Greetings everyone. 
I would like to use sage essential oil in my soap, and even dried sage leaves, as it grows wild where I live. Reading Dr. Bob's Soap Maker's Workshop, he says sage should only be used with caution. Does anyone know why? He recommends replacing it with clary sage. What's the difference?

I have just completed my first successful CP soap batch. I'm hooked. So any advice welcome, and thanks in advance.


----------



## lsg (Apr 10, 2014)

I use a blend of lemongrass and sage essential oils.  My son loves it and asks for me to use it in all the products I make for him.  I haven't read much about sage oil so can't comment on any harm it does.  I do know that Majestic Mountain Sage started carrying it because of numerous requests.


----------



## Mellifera (Apr 10, 2014)

I've never heard of sage having any ill effects, though the German Commission E cautions against internal use during pregnancy.


----------



## eyeroll (Apr 10, 2014)

I've used sage EO on its own and with lavender EO, and with dried sage leaves in the soap itself.  I'm still here.


----------



## neeners (Apr 10, 2014)

I know sage can decrease milk supply for lactating mommas, so that's not good for them.  this should help:
http://www.herbwisdom.com/herb-sage.html


----------



## coffeetime (Apr 10, 2014)

Clary sage is awesome and has no associated cautions.


----------



## onelittlemoose (May 2, 2014)

Thanks, everyone, for the replies.

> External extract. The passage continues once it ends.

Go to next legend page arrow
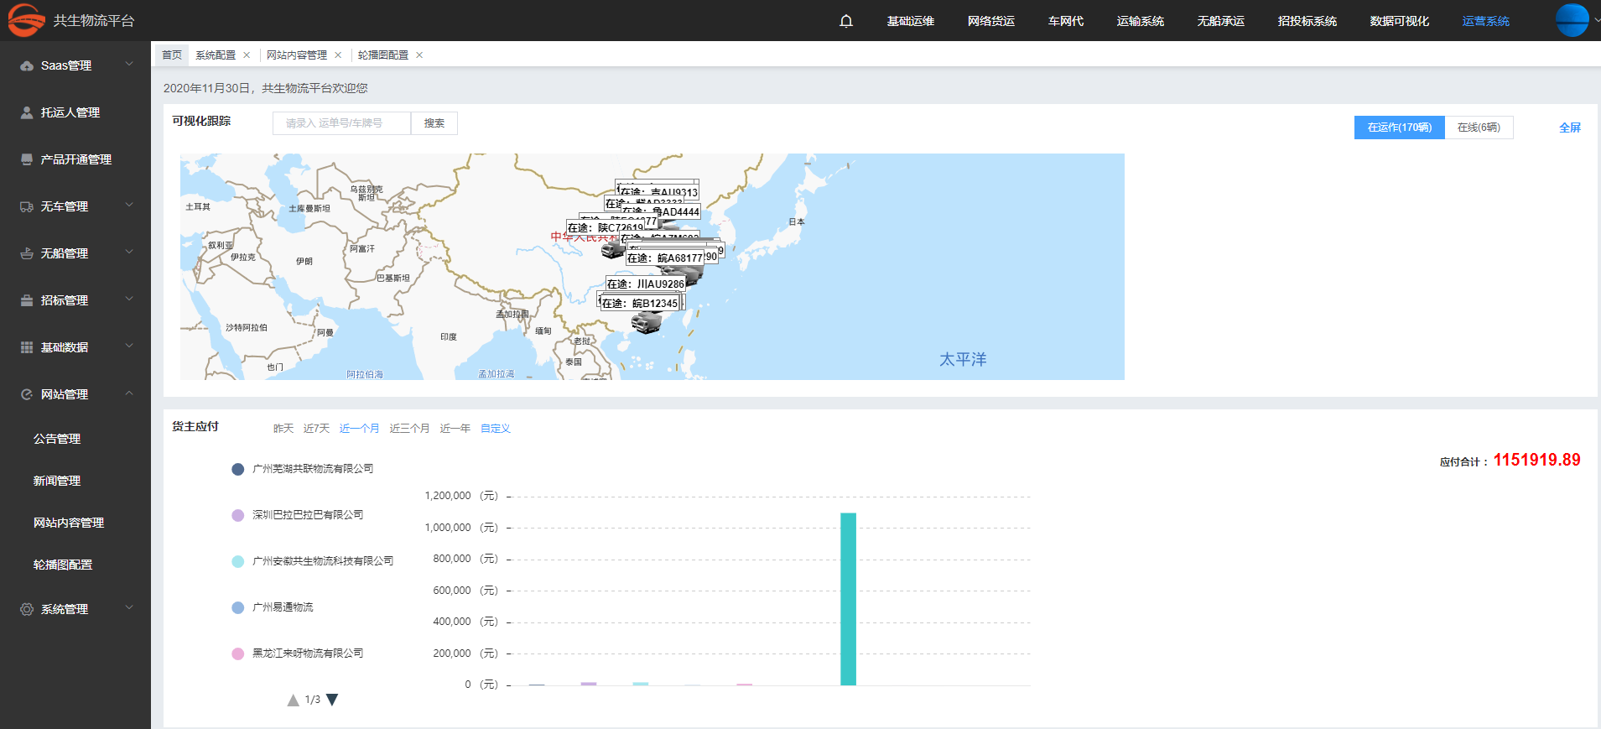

I regret I've been swallowed by deadlines in my day job and haven't had the opportunity to reply till now. Beginning to emerge back into soap now. Can't wait to start my next batch, and as an added bonus, my latest order of essential oils and fragrances just arrived, including sage! Yay! 

The only other question I would have then, does sage (non-clary) have any effect on trace? Speed up, slow down, seize, that kind of thing? 

So much to learn, so much to try, and so much fun to have.


----------



## eyeroll (May 3, 2014)

Nope, sage EO doesn't speed up trace for me


----------